The one-dimensional picture of draft resisters in Canada that the film paints would have become fuller and more nuanced had the filmmakers consulted John Hagen’s 2001 book Northern Passage: American War Resisters in Canada. In it, Hagen shows that group to be full of highly creative and capable young men, most of them model citizens in Canada, recognized for their contributions to education, politics, and the arts. We have to wonder, though, if the clarity of scholarship might have conflicted with the message Burns and Novick wanted to send.
Valerie Kushner appears to be a strong and principled fighter for peace—a challenging image to “balance.” But Burns and Novick are up to the task of turning her resistance inside out. They assert, with no supporting evidence, that Kushner was “exploited” by the North Vietnamese, and take at face value the claim of husband Hal, returning from captivity, to have been shocked at the sight of American girls in miniskirts.2 When the couple’s marriage dissolves, Valerie Kushner comes out looking, well, not so good.

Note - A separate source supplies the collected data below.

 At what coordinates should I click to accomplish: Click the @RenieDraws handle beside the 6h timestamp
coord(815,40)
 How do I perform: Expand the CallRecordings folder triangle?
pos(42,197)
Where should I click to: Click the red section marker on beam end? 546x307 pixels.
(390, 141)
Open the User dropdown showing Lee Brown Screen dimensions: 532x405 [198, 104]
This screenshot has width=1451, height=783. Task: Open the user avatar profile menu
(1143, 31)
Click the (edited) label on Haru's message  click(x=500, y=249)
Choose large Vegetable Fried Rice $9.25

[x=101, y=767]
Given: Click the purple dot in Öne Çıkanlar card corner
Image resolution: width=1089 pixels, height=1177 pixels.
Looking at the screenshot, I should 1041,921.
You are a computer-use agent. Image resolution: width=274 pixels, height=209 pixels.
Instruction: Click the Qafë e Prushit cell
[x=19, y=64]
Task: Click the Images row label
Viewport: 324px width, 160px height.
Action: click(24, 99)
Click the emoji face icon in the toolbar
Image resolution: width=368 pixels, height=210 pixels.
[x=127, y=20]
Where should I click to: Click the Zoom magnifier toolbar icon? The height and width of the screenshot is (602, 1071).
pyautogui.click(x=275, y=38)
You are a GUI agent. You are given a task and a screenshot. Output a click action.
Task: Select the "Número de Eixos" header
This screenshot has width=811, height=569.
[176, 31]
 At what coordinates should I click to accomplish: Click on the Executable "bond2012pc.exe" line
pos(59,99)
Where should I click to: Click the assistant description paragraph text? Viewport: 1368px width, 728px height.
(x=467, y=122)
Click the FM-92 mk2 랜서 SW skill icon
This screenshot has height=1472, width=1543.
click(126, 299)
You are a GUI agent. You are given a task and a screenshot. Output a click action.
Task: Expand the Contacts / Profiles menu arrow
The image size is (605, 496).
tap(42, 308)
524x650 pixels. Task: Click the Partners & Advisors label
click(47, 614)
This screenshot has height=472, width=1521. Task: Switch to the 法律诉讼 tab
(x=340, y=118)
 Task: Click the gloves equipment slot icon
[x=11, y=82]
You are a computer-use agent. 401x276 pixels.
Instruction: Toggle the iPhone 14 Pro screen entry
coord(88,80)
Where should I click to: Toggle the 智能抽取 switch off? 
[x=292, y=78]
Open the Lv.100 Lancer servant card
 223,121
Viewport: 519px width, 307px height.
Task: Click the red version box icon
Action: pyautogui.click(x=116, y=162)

This is how mythmaking works. The film goes directly from the Valerie Kushner story to “Hanoi Jane,” to, er … the opening scene of the 1968’s Barbarella, where we see Jane Fonda as the underdressed namesake of the film. This clumsy invocation of the femme fatales of wartime perfidy running across the millennia—from Lysistrata to Malinche, Mata Hari to Tokyo Rose—if the reminder is needed, helps build the gendered narrative of the war being lost to home front weakness, our POWs forsaken and forgotten, and troops returning from Vietnam scorned by protesters, and spat on by girls.
Some veteran protesters receive better treatment in the film, including those associated with Vietnam Veterans Against the War. The group’s 1971 medal-turn-in ceremony is treated well, but Andrew Hunt’s 1999 The Turning: A History of Vietnam Veterans Against the War would have provided documentation, as would have the testimony of founders like Jan Barry or leaders like Barry Romo, who went to Hanoi with a peace delegation in 1972. Donald Duncan, the Green Beret who “quit” the Army in protest of the war in 1965, inspiring many others to do the same, is missing from the story, and that’s a shame.
By the end of the film, even the glimpses we’ve been given of veterans politicized and empowered by their time in Vietnam are overridden by victim veteran imagery—itself a stand-in for the America that was wounded and left traumatized by the war. The Vietnam War echoes Jimmy Carter’s “mutual destruction” thesis that Vietnam and the United States were equally damaged by the conflict, and its final scenes leave little doubt that the injury to America was inflicted by its own people, not the Vietnamese. With “The Wall” as backdrop, we hear “Bridge over Troubled Water” and Columbia University student activist, now housing lawyer, Nancy Biberman’s repentance for calling veterans “baby killers”—another trope attributed to the antiwar movement for which there is no supporting evidence.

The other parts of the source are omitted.